### [Document extract]
··········

I’m a Wasichu, here’s where I come from

I was a believer in Native American ways from the time I was 6 years old, growing up in Germany, when I first read about Native American culture, via an author – Karl May – a German who had never even been to the United States, but who wrote books honoring Native Americans, against all popular “Indians/Savage” popular identification at that time.

No – he was not informed, he could not have been, he only once visited the continent – after having written his three novels – about the people he wrote about.  But he seemed to have had a dream/vision from abroad, a dream that the people being conquered overseas were being misjudged, under appreciated, and completely misunderstood.  He wrote his novels of Winnetou and Shatterhand on pure instinct, totally countering his current time’s “savage” and “inferior” common belief about American Indians.

I don’t know where his novels came from, but I believe that dreams and visions had a part in them.

In any case, I got a hold of his writings/visions of the people overseas, and it totally hooked my heart from then on, and the rest of my life really is based on it.

I was an abused child in a small farming town in Bavaria.  I found my joy and motherhood amongst meadows, creeks, fields and forests that surrounded my small farming town in Bavaria.  I was unsupervised, lacking supervision and family guidance. But i lived in a safe environment, where I could freely roam for miles in our rolling hills countryside, where wheat fields, brooks, streams, meadows, were still accessible to all of us without fences.  No farmer worried about someone walking on the paths between fields without fences to get to a place like a lake in the woods, a brook in a meadow, etc.

So I, an illegitimate child via my mother, adopted by a business man step-father (his wife had died years ago), came into this village of folks who didn’t want to accept my mom and me (I was an illegitimate child, and she had been a bar maid).

I was 5 years old, living in a small farming town in Bavaria.  My mother, a survivor of World War II, scarred on her scalp from Russian bullets, living on potatoes stolen from farmer’s fields, trying to keep my grandma (her mother) and my aunt Krista, her younger sister – alive during the war.  My grandpa had been called to war as a soldier with the German Army.  While he was off fighting in the Nazi Army, my grandma had another child, which died a few weeks after birth as its digestive system was all screwed up and no medical help was available. 
It was my mom – the eldest, who took care of our family (I wasn’t born then yet), during this time and the Berlin Bombings by the allies.

··········

Saved entries

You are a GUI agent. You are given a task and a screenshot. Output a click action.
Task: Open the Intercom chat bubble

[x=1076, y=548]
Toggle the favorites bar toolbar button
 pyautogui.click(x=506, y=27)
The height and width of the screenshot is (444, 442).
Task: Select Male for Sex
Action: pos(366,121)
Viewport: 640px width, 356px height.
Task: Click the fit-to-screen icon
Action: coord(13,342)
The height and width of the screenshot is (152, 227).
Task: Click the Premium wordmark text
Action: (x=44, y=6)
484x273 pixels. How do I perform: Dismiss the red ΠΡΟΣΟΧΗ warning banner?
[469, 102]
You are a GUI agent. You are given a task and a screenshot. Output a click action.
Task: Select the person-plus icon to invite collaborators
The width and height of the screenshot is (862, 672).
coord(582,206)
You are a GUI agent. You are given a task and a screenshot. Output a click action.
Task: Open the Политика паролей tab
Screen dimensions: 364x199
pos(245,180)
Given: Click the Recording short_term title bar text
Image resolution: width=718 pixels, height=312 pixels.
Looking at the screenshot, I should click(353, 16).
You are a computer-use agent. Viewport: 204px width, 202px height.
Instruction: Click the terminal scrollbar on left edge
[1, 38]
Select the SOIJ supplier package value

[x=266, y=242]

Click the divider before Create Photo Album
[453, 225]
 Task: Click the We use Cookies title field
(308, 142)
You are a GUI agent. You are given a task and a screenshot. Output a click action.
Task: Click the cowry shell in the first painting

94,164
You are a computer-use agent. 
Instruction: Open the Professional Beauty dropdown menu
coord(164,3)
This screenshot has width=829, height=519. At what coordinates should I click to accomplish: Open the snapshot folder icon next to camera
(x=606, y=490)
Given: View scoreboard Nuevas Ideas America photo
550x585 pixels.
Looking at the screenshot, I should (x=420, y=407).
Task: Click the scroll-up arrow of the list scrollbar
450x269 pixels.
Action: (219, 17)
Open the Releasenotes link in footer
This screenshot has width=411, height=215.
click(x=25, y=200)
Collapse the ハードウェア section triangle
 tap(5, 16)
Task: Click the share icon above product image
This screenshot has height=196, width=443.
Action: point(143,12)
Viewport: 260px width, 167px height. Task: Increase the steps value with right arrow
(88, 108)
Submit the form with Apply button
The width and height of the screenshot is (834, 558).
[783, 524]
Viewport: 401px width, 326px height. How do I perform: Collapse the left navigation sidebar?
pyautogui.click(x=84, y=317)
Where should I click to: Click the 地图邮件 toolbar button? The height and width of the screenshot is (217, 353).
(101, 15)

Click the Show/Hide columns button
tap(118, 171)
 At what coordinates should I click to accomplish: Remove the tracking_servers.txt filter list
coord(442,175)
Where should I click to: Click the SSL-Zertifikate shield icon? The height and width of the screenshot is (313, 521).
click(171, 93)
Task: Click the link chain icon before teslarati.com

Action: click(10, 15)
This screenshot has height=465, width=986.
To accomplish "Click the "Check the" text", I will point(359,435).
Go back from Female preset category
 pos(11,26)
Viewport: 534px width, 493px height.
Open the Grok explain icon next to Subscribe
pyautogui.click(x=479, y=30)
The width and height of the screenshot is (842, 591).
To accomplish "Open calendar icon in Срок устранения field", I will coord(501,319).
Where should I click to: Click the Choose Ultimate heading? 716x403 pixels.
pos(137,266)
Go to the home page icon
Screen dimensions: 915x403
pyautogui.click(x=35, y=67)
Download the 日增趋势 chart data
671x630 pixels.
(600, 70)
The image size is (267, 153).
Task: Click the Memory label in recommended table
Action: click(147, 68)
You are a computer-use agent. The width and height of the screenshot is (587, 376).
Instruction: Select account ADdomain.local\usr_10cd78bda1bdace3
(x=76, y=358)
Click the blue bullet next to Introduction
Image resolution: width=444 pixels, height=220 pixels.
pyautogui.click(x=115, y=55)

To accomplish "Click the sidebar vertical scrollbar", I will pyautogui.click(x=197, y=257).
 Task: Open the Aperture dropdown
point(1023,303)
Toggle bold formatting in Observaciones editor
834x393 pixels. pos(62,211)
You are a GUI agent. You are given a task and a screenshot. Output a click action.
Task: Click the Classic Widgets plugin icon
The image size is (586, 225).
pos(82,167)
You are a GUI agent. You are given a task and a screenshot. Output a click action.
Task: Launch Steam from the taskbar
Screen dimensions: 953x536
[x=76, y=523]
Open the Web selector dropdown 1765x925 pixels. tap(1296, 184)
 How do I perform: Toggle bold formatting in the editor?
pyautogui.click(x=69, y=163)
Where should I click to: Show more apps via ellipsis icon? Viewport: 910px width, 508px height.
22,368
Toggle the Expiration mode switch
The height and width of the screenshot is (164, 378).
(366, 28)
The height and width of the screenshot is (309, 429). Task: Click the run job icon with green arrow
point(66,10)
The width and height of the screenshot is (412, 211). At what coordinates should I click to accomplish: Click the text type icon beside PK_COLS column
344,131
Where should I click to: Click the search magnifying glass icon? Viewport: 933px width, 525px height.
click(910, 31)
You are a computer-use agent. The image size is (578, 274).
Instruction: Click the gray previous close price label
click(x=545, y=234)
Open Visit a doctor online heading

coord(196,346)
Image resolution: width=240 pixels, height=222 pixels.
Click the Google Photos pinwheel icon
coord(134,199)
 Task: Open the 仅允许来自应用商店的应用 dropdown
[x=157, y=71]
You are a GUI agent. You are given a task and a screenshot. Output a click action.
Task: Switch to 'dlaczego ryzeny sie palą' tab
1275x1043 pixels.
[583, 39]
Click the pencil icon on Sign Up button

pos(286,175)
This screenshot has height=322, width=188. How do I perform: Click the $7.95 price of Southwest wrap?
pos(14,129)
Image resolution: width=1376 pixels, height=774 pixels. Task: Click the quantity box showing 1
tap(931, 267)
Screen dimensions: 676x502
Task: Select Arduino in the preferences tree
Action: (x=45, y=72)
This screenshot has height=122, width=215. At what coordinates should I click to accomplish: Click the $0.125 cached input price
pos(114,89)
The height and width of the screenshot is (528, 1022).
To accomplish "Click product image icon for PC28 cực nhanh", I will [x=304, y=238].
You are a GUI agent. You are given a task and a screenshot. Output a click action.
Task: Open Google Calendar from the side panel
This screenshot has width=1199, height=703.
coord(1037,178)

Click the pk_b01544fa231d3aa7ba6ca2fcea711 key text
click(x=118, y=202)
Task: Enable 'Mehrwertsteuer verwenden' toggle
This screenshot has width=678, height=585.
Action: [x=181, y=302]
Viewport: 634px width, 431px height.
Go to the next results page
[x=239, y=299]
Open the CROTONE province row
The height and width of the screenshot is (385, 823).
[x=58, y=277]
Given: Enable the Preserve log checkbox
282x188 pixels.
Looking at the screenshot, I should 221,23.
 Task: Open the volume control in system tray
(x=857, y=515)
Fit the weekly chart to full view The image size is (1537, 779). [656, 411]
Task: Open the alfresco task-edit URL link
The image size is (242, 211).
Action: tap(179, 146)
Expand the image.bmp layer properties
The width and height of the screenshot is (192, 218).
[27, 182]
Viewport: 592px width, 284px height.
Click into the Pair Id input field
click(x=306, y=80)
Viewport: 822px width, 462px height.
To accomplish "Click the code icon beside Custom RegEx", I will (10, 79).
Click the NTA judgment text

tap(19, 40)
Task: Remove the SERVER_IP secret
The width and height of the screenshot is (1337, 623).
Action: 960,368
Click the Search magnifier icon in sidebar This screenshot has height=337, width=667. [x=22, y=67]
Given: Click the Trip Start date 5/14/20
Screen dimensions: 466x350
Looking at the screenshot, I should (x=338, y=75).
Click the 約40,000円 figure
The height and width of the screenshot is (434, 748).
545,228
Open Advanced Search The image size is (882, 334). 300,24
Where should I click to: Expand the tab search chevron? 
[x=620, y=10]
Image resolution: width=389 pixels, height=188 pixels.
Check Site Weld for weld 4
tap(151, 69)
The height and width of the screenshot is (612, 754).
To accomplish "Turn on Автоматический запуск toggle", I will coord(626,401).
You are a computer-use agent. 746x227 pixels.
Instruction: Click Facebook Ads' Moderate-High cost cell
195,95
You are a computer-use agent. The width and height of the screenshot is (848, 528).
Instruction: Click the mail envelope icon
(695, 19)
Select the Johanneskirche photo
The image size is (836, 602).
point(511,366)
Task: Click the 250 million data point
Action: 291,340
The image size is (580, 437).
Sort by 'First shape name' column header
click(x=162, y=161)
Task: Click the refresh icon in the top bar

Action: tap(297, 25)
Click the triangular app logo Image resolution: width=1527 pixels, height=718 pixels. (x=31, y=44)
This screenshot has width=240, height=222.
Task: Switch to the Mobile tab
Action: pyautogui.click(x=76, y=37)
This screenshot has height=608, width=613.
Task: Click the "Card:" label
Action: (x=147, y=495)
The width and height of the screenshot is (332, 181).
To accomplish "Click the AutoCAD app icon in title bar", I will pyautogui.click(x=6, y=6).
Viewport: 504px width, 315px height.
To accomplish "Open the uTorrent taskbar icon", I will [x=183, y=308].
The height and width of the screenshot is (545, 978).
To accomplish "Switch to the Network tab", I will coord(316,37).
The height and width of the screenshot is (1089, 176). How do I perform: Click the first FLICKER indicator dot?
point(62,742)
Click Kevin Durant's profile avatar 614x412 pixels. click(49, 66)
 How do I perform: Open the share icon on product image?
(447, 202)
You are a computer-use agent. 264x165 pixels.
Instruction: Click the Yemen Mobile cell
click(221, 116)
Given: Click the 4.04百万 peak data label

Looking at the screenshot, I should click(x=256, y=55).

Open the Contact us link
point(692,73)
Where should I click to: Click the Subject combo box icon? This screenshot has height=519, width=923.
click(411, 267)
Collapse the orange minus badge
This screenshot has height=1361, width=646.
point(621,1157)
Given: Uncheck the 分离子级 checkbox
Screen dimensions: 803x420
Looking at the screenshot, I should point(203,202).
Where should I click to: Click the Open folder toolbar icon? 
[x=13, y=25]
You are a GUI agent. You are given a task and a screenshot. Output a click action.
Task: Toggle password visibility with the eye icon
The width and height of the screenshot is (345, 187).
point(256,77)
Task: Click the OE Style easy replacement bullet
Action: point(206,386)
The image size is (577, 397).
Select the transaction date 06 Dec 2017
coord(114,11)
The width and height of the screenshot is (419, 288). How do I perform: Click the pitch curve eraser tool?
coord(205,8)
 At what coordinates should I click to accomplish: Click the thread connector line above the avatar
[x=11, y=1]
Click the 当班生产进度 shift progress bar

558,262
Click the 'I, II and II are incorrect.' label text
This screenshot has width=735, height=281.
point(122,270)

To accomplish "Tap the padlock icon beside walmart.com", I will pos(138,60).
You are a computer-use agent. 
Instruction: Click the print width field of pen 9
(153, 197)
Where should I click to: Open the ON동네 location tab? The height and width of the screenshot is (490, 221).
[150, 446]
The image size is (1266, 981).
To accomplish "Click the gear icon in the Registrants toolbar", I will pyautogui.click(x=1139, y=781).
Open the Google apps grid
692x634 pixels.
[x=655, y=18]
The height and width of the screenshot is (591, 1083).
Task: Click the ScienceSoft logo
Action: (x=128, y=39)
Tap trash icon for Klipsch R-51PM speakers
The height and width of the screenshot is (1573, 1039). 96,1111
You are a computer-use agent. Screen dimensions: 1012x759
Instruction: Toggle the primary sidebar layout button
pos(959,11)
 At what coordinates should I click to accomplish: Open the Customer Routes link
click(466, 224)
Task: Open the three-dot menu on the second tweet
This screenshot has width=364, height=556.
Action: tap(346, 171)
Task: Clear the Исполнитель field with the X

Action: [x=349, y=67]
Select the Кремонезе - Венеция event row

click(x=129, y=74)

··········

### [Directions for this task]
Extract the passage of the personal essay about growing up in Bavaria, starting at "I was a believer" and ending at "at that time.". Rely only on the text to do this.

### [Task output]
I was a believer in Native American ways from the time I was 6 years old, growing up in Germany, when I first read about Native American culture, via an author – Karl May – a German who had never even been to the United States, but who wrote books honoring Native Americans, against all popular “Indians/Savage” popular identification at that time.